Peirsol Finally Has Look of a Winner

He earns gold in 100 backstroke, though he has to double-check to make sure. Coughlin wins the women's event.

August 17, 2004|Steve Springer | Times Staff Writer

ATHENS — The first thing Aaron Peirsol saw through squinting eyes as he swiveled off the wall of the competition pool at the Olympic Aquatic Center on Monday night was his name atop the list of finishers in the men's 100-meter backstroke.

But Peirsol wasn't about to celebrate winning the gold medal, a victory matched Monday night by fellow American Natalie Coughlin in the women's 100-meter backstroke.

Peirsol had been through this before, at the 1999 Pan Am Games in Indianapolis in the 200 backstroke. He'd seen his name atop that list, or thought he had, and had begun celebrating only to discover to his deep chagrin that he had finished second.

So this time, Peirsol looked a second time.

And a third.

Yes; a gold medal it was, the first for the former Irvine resident, who attended Newport High before going to the University of Texas.

Peirsol won in 54.06 seconds, followed by Markus Rogan of Austria (54.35) and Tomomi Morita of Japan (54.36). Lenny Krayzelburg of the U.S. was fourth in 54.38.

"I did the best I could and took it home," Peirsol said. "It's just as matter of who gets his hand on the wall first."

When he emerged from the pool to face reporters, Peirsol was still dazed by the significance of the moment. "I'm sorry," he said, "but I'm still a little ferklempt."

But his head had cleared by the time he took part in the medal ceremony.

"It's so much more than you imagine," Peirsol said, "standing on the podium, singing the national anthem. It's more than anyone could have told me."

Peirsol's previous Olympic best was a silver in the 200 backstroke in 2000.

Krayzelburg, who lives in Studio City and attended USC, was hoping to recapture some of the glory of the 2000 Games when he won three golds. He is expected to compete in one more event in Athens, the 400 medley relay.

"I'm disappointed," said the 28-year-old Krayzelburg, who holds both the world (53.60) and Olympic (53.72) records in the 100 backstroke. "I don't know if I was ever in the comfort zone tonight."

Coughlin, who swims for California, hit the gold jackpot in her first appearance in an Olympic individual event. She reached the wall in 1:00.37, followed by Kirsty Coventry of Zimbabwe (1:00.50) and Laure Manaudou of France (1:00.88). Haley Cope of the U.S. was eighth at 1:01.76.

"It was 50-50 between relief and joy when I won," Coughlin said. "I knew I just had to keep my emotions in check and get to the wall, just keep thinking about the finish.

"I don't feel I have anything to prove now. Whatever happens, I'll always have my gold medal."

Luo Xuejuan of China won the women's 100 breaststroke in 1:06.64, followed by Brooke Hanson of Australia (1:07.15).

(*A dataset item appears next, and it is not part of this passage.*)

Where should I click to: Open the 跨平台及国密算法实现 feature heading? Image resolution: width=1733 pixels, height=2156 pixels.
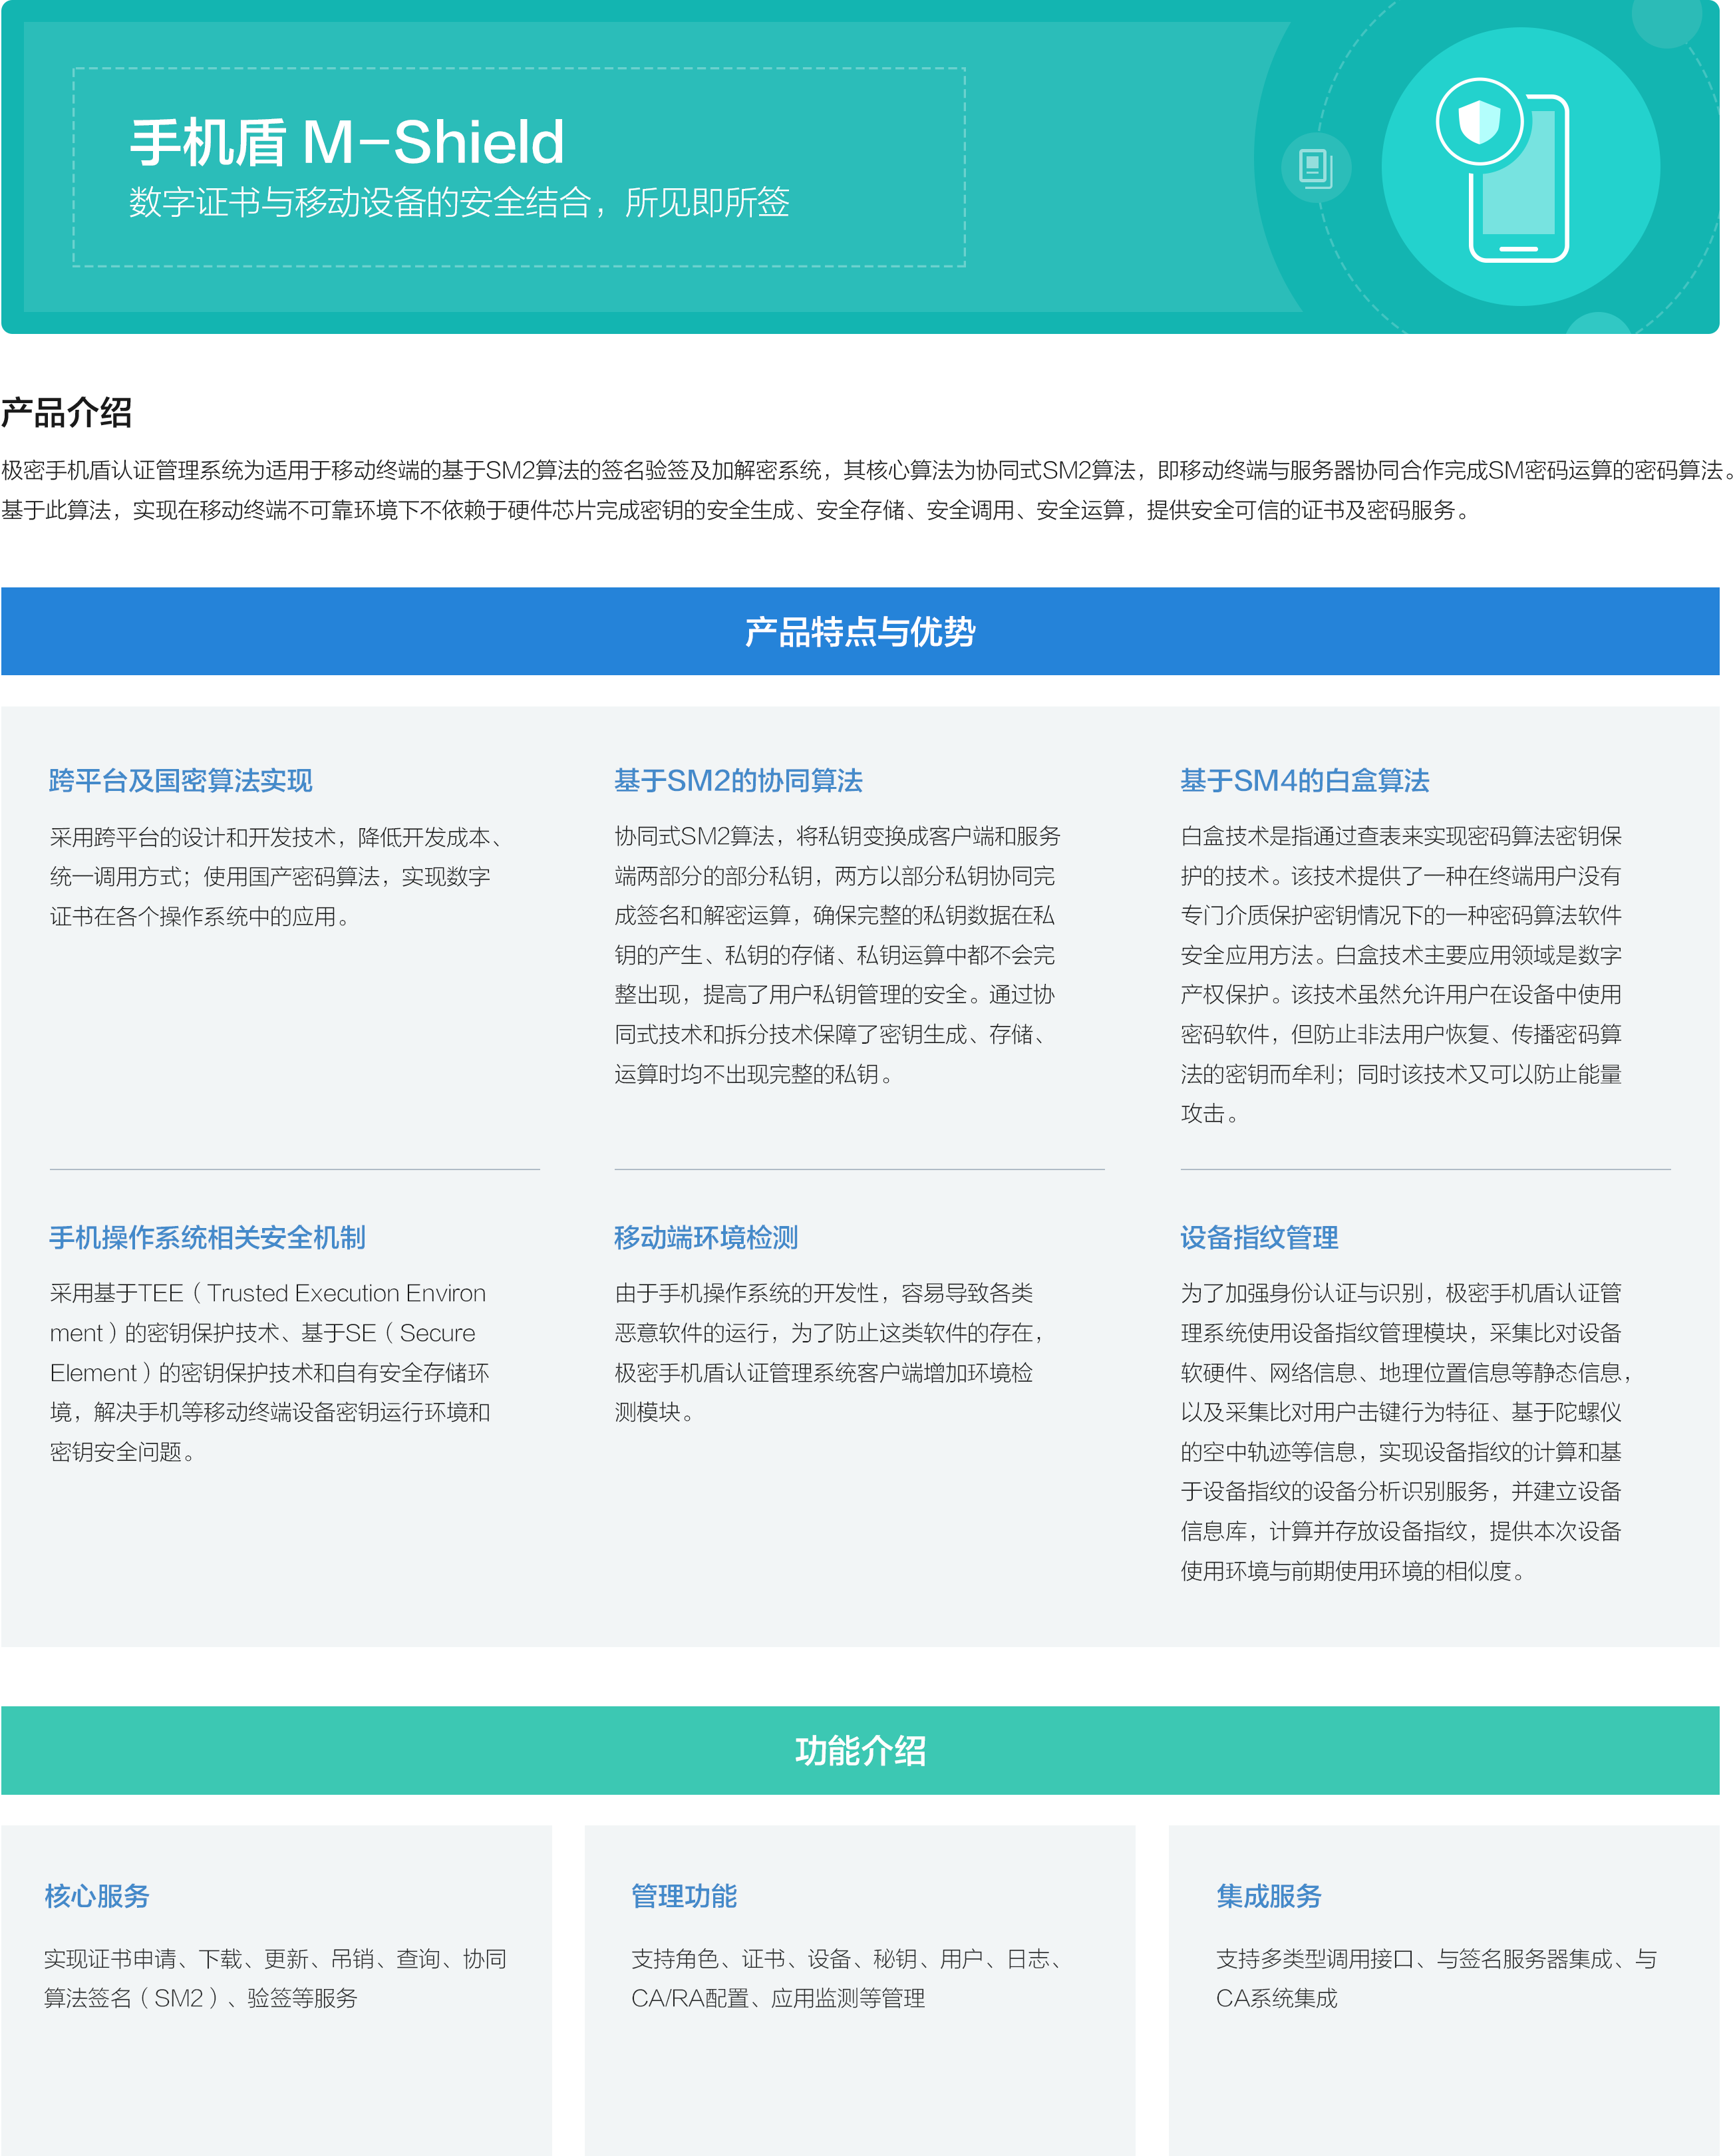(x=181, y=780)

The race ended in disappointment for two U.S. swimmers. Amanda Beard was fourth in 1:07.44, Tara Kirk sixth in 1:07.59. It was also a disappointment for Leisel Jones of Australia. The world (1:06.37) and Olympic (1:06.78) record holder, she finished third Monday in 1:07.16.

Former USC swimmer Lindsay Benko failed to qualify for the women's 200 freestyle final, finishing a semifinal heat Monday in 2:00.22, leaving her eighth.